The RMB/BER business confidence index fell six points on June 13. This drop followed sharply on the heels of reports that that the economy shrank by the biggest margin since 2009. Agriculture, manufacturing, mining and retail all registered negative growth in the first quarter, and Statistics SA figures released in June show retail contracted 1,2% in April, battling increased VAT and tough economic conditions.
Add the world’s highest rate of theft and fraud into the picture and it is no wonder business confidence is fragile. PwC’s 2018 Global Economic Crime Survey found that 77% of South African companies report that economic crime affects them, the highest figure in the world.
Gerhard Nortje, business development manager at specialist enterprise retail software developer redPanda Software, says that companies are turning to technology in their battle with theft and operational inefficiencies that directly throttle the bottom line.
PwC agrees and, in its Economic Crime report, concluded that: “On the fraud defence front, organisations have a wealth of innovative and sophisticated technologies aimed at monitoring, analysing, learning and predicting human behaviour … Others jump in too late and find themselves behind the curve in the struggle to catch fraud or flag potential trouble spots.”
“At redPanda Software we work very closely with retailers,” Nortje says. “The amount of money lost through economic crime is astounding. We have a client who lost money to the tune of millions because of cleverly conducted fraud by its own employees. We are able to end that in real-time with technology. Others complain about asset misappropriation or cumbersome operations and inefficiencies that result in huge amounts of money being lost.
“Business process monitoring offers businesses an affordable and effective way to be proactive and manage their businesses, cutting the leakage off at the cause.”
The socio-economic situation in South Africa is at a precarious point, and as ratings agencies decide the fate of the country’s sovereign debt rating, companies are forced to look inwards in order to tighten operations in order to survive and thrive in the uncertain environment.
Monitoring has evolved to where it offers near real-time interventions. Latency costs money, and monitoring of business processes gives companies a chance to react immediately and prevent losses, whether they come in the form of theft of negligence.

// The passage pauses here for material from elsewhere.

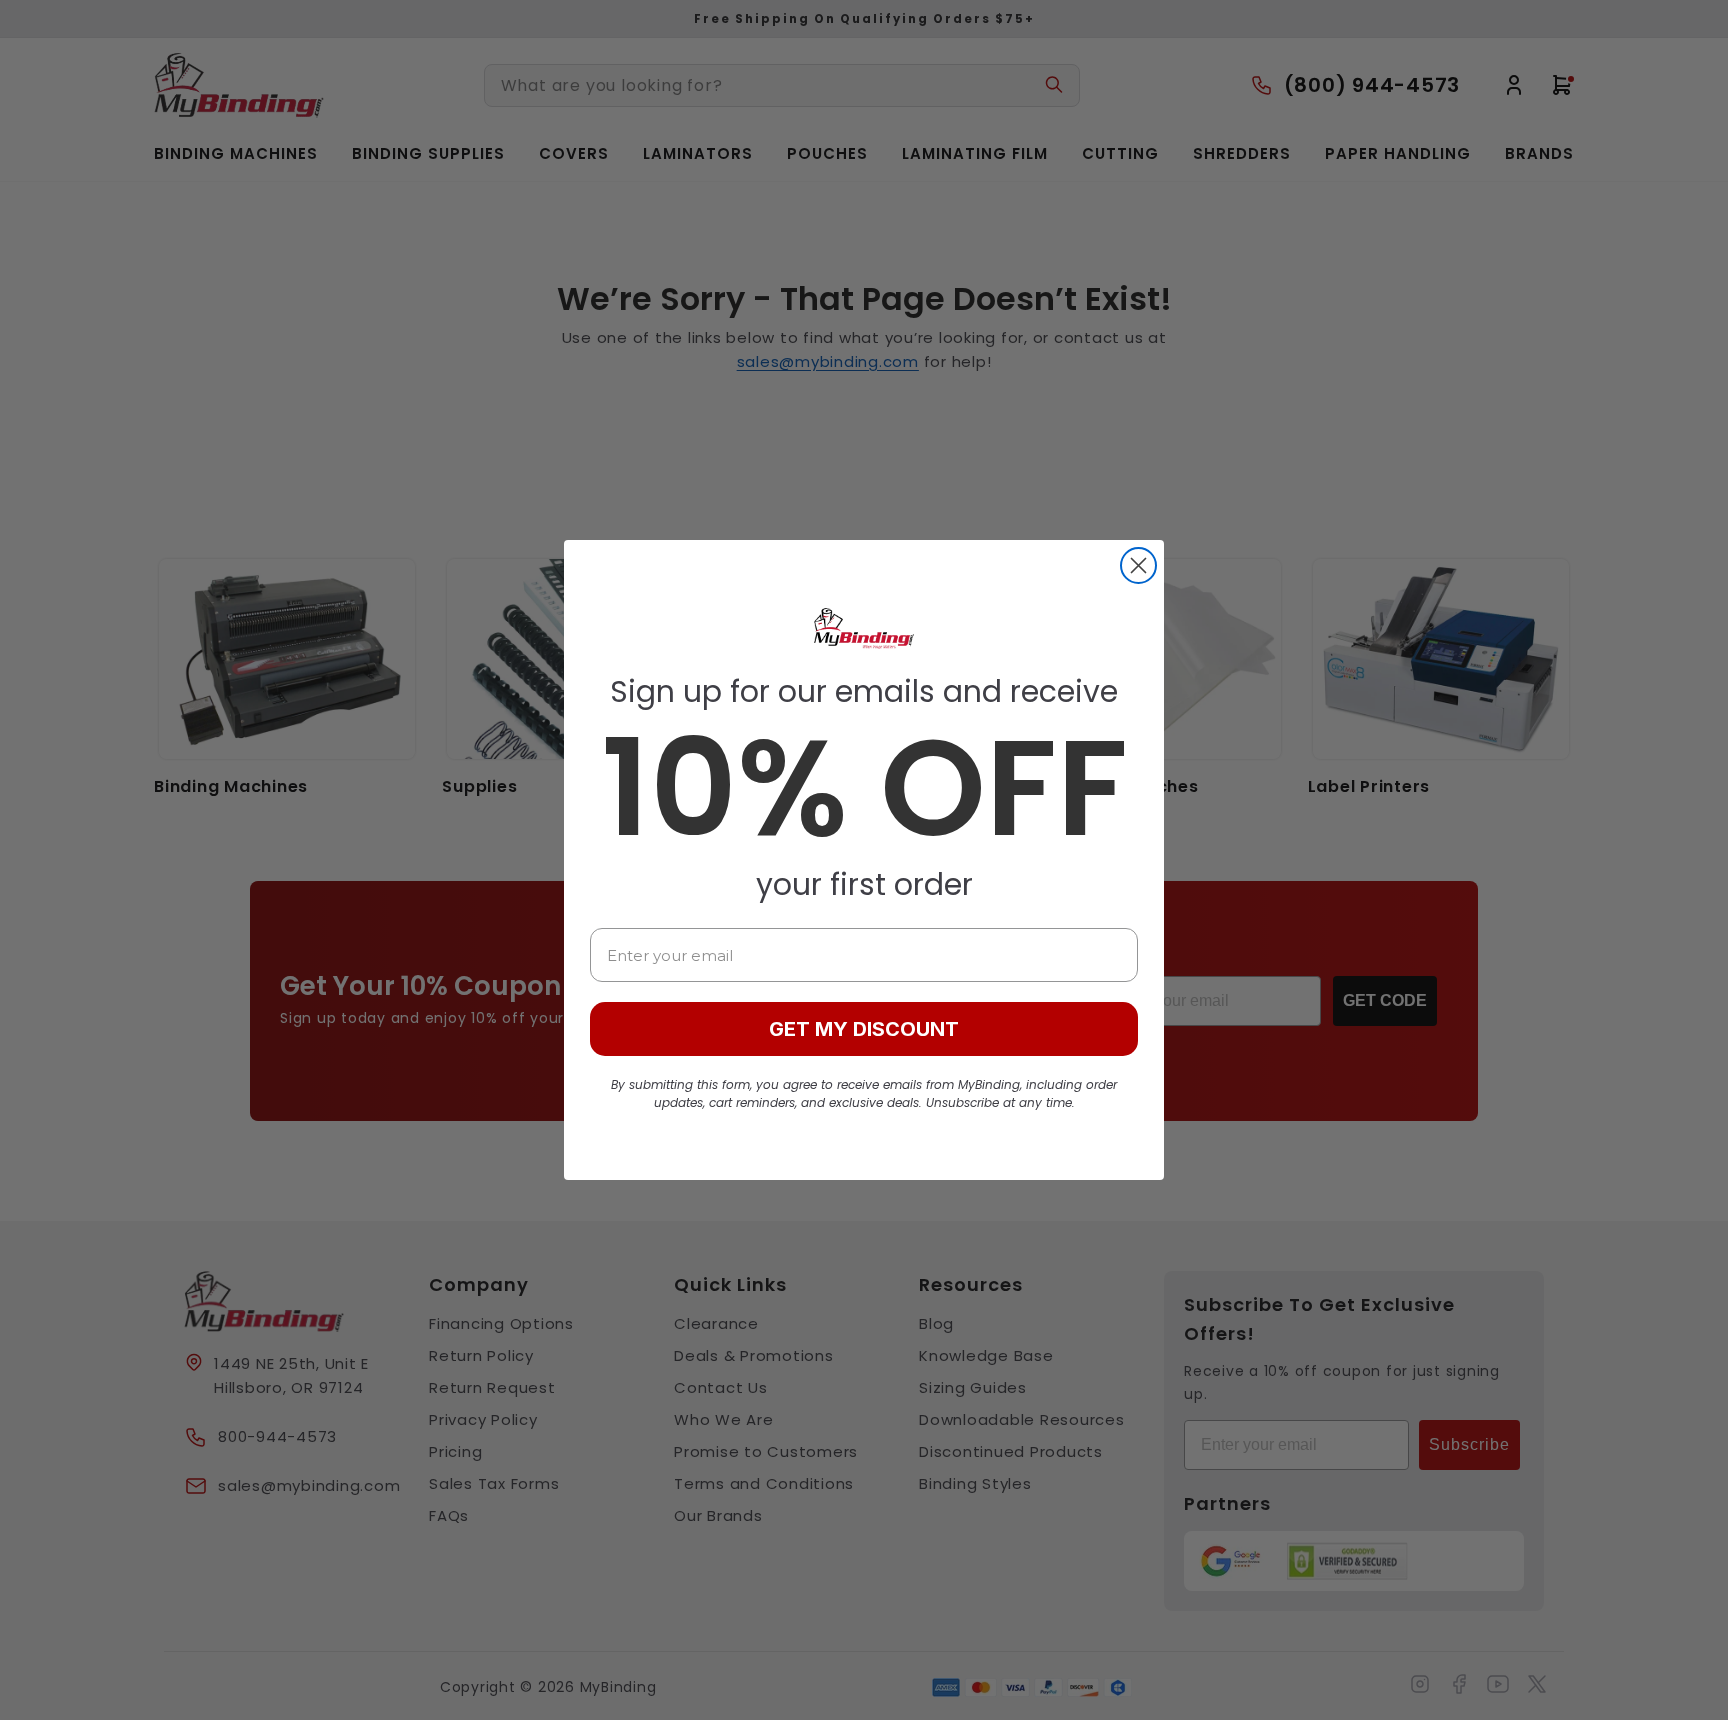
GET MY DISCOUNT (864, 1029)
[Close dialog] (1138, 565)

“There is very little latency in our solutions. Everything happens on a near real-time basis. In other words, a company can stop the theft or wastage as it happens. It is too late once a recon happens – the money’s gone and time is lost,” says Nortje.

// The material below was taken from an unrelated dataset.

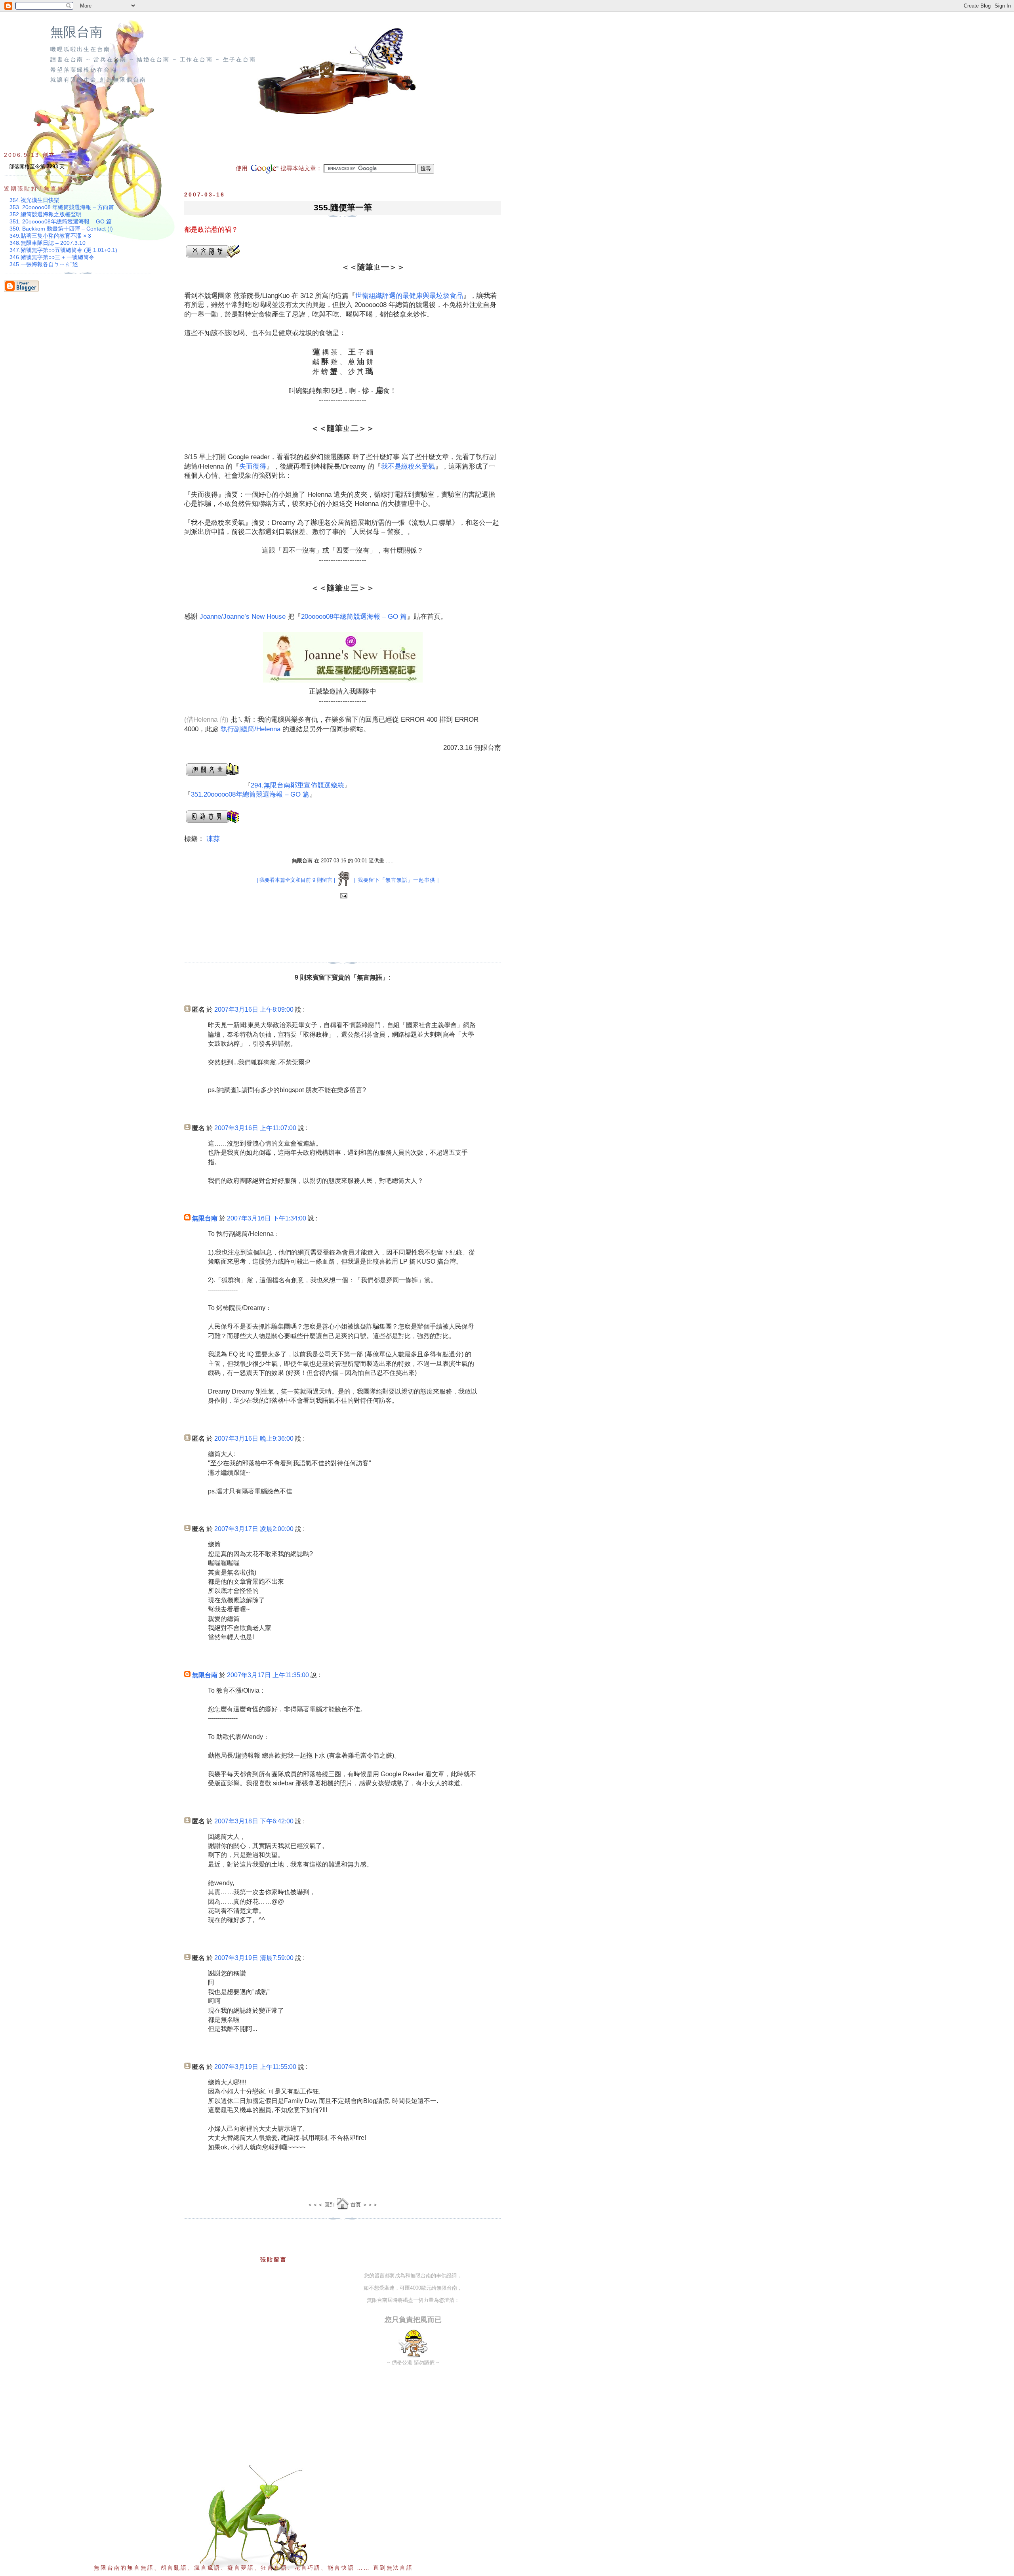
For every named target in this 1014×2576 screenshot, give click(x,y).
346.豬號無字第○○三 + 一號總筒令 (52, 257)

As companies all over the world, and specifically in South Africa, focus on reducing operational costs, one of the biggest barriers to deploying technology, such as software monitoring systems, is the high cost.
In its economic crime survey PwC concurs, saying: “Technology can be prohibitively expensive to buy and adopt across a large organisation, and the decision regarding what to purchase, and when, is a delicate one.
“All-inclusive enterprise solutions come with great capabilities and monitoring of your IT estate,” says Nortje. However, companies operating on tight margins can not afford to wait for real returns on investment.
“redPanda Software has a modular solution. You don’t need to buy an enterprise monitoring system, instead you can monitor just that element of the business process that needs focus. We believe that is the future – not all clients want to be tied into a massive vendor solution. They want to pay for what they actually use.
“As you grow, or as your requirements change, you can add devices and expand the services you use. In other words, we can compartmentalise our solutions and the return is almost immediate.”
Currently, monitoring broadly focuses on devices and IT infrastructure, says Nortje. “What we feel is missing is the monitoring of business processes and transactions. We monitor a device, let’s say a point-of-sale device and card payment device, and at any time that the device is unplugged, tampered with, goes offline or displays any other anomaly, we flag that device and create an immediate alert that goes to the operational manager within the client environment who is able to deal with the situation immediately.
“A company we know of was losing almost R50-million because of staff that found an operational loophole. Our solution closes loopholes such as these.”